**Task material:**
= Beginning of Section =

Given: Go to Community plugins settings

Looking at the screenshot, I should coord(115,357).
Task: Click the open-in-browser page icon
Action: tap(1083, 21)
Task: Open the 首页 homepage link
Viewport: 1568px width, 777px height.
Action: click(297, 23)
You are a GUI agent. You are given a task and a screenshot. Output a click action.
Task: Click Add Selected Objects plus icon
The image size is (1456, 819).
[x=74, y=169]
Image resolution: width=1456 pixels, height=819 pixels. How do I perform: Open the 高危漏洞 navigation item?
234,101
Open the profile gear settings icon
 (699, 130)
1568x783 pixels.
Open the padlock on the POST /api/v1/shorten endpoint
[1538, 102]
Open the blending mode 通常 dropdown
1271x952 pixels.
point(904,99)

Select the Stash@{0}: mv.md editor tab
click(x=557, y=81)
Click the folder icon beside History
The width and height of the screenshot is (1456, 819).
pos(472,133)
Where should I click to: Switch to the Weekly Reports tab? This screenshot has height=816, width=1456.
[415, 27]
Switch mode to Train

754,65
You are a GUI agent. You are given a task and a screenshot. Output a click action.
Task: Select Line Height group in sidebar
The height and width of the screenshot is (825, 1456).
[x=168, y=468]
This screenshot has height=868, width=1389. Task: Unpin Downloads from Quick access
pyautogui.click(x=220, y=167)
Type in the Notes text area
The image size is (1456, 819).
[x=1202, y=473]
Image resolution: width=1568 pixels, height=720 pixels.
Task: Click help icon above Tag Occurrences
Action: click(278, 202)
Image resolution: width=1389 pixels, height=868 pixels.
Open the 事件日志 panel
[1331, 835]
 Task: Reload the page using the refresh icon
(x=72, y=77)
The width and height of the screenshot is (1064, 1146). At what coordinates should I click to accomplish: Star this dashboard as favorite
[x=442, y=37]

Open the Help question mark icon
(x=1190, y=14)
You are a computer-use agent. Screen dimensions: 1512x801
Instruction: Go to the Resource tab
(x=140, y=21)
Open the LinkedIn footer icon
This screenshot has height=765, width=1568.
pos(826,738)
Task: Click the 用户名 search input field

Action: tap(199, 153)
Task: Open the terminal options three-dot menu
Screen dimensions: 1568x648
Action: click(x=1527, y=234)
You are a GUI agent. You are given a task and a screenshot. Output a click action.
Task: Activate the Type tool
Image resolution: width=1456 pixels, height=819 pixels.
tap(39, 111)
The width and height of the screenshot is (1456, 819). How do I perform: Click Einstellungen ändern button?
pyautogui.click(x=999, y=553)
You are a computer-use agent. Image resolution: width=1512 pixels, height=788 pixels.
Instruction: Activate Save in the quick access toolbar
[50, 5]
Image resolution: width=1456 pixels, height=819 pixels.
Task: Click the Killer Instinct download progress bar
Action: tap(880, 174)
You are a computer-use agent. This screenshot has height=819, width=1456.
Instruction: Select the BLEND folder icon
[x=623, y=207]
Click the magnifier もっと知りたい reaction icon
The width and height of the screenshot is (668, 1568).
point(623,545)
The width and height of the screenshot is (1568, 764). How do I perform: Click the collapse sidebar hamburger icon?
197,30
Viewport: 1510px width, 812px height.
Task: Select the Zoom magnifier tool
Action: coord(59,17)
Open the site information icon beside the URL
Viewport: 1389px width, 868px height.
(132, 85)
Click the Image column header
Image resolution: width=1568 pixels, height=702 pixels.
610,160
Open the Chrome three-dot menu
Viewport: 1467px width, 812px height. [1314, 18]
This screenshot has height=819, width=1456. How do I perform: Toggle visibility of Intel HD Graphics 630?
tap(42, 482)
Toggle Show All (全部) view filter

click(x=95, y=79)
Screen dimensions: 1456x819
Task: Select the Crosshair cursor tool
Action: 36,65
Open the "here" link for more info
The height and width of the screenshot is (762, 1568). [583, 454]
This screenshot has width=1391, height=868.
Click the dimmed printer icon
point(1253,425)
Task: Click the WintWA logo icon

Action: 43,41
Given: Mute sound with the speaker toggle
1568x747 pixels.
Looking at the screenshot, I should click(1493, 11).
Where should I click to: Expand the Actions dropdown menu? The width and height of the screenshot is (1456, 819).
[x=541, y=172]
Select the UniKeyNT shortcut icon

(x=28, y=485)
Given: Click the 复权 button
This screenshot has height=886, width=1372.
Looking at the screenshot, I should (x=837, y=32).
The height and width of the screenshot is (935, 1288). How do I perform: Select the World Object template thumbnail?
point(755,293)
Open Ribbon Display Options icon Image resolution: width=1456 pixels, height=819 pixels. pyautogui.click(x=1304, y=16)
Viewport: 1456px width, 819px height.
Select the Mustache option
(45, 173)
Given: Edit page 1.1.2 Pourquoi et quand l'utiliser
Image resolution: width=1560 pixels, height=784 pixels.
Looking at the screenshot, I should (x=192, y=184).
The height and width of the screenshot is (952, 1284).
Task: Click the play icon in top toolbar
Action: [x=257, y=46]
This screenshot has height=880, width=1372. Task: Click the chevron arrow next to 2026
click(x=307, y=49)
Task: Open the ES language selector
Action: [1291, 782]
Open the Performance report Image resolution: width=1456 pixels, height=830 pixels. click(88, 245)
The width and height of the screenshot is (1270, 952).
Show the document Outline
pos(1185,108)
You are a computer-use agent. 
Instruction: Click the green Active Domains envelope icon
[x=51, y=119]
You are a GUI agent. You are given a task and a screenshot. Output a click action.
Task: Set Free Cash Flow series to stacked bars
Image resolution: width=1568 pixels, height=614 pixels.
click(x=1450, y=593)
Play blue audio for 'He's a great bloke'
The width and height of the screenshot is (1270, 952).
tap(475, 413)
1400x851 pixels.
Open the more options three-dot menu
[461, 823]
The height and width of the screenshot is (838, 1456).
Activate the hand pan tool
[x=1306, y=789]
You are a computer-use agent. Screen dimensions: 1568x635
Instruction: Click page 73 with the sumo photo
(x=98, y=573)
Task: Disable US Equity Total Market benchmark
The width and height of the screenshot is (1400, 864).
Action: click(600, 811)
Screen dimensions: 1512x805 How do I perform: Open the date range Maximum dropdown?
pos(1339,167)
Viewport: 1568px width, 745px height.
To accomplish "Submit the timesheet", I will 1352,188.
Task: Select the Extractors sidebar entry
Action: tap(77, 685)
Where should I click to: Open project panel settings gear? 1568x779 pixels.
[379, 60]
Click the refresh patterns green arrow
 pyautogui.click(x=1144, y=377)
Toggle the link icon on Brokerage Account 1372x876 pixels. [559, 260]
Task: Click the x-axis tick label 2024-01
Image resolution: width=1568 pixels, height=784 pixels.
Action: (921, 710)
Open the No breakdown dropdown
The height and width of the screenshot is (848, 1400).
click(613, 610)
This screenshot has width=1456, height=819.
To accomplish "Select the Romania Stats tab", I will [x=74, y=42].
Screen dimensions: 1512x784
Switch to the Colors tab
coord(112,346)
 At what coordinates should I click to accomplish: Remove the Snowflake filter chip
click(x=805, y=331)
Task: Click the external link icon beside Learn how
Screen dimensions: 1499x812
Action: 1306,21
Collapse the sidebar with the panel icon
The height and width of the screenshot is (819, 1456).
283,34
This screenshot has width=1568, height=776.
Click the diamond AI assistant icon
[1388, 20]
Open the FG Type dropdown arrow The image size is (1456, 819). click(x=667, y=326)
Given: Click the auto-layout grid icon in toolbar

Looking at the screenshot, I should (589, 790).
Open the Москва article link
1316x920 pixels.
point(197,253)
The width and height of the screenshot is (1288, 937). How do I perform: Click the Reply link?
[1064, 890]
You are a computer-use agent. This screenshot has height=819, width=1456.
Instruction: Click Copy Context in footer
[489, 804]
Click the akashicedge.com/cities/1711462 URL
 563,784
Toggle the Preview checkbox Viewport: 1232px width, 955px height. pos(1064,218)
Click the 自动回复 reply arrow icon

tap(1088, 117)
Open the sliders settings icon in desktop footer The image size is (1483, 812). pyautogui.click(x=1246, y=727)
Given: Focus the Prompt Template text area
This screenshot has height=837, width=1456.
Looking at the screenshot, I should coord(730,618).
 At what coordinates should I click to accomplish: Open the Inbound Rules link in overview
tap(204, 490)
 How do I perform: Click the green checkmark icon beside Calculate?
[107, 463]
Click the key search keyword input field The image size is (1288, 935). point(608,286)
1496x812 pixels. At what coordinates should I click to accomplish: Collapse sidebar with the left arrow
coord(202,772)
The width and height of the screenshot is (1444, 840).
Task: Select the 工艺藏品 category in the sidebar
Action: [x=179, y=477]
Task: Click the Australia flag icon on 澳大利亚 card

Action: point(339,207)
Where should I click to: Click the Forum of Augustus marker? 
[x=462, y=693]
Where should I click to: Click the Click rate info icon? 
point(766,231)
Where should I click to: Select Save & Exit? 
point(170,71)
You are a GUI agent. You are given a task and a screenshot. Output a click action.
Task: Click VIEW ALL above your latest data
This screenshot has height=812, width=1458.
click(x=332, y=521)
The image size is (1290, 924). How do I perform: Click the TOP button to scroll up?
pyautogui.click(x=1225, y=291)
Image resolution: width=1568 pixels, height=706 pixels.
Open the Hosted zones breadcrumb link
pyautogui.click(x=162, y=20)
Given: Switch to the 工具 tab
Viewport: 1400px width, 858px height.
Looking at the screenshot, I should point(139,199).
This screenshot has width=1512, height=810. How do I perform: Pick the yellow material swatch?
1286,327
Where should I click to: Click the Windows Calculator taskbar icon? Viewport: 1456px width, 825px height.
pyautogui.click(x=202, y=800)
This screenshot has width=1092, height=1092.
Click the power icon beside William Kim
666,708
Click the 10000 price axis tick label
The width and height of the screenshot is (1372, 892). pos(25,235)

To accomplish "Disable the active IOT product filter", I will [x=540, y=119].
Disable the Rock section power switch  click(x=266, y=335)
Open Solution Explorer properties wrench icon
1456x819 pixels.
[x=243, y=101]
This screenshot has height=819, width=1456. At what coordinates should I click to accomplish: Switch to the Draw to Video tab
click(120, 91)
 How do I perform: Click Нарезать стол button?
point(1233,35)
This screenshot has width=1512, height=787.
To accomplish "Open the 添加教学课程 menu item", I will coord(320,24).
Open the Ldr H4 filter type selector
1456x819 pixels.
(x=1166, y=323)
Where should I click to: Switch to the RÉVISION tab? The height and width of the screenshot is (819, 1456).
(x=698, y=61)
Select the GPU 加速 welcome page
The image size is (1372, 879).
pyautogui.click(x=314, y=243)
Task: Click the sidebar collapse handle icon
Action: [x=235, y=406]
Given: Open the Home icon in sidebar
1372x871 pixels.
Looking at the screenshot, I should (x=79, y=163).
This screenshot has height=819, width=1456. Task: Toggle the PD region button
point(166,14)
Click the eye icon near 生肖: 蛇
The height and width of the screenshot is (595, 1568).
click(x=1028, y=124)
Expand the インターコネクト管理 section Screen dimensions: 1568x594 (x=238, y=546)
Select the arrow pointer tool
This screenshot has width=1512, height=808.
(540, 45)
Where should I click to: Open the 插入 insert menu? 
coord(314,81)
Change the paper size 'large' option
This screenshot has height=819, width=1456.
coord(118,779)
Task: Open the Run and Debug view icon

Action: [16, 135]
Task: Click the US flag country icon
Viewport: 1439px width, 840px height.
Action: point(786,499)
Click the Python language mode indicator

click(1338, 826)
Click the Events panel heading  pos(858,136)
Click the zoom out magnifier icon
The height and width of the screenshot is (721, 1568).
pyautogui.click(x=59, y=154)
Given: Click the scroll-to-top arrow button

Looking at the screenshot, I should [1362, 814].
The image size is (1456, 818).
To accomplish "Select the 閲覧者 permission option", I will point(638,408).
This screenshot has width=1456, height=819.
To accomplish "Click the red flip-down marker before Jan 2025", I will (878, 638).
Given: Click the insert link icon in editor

= End of Section =

Scan the data for the word "computer" and copy every line where it shows up.

**Answer to this task:**
You are a computer-use agent. Screen dimensions: 1512x801
You are a computer-use agent. Image resolution: width=1512 pixels, height=788 pixels.
You are a computer-use agent. This screenshot has height=819, width=1456.
You are a computer-use agent. 
You are a computer-use agent. Screen dimensions: 1568x635
You are a computer-use agent. This screenshot has height=819, width=1456.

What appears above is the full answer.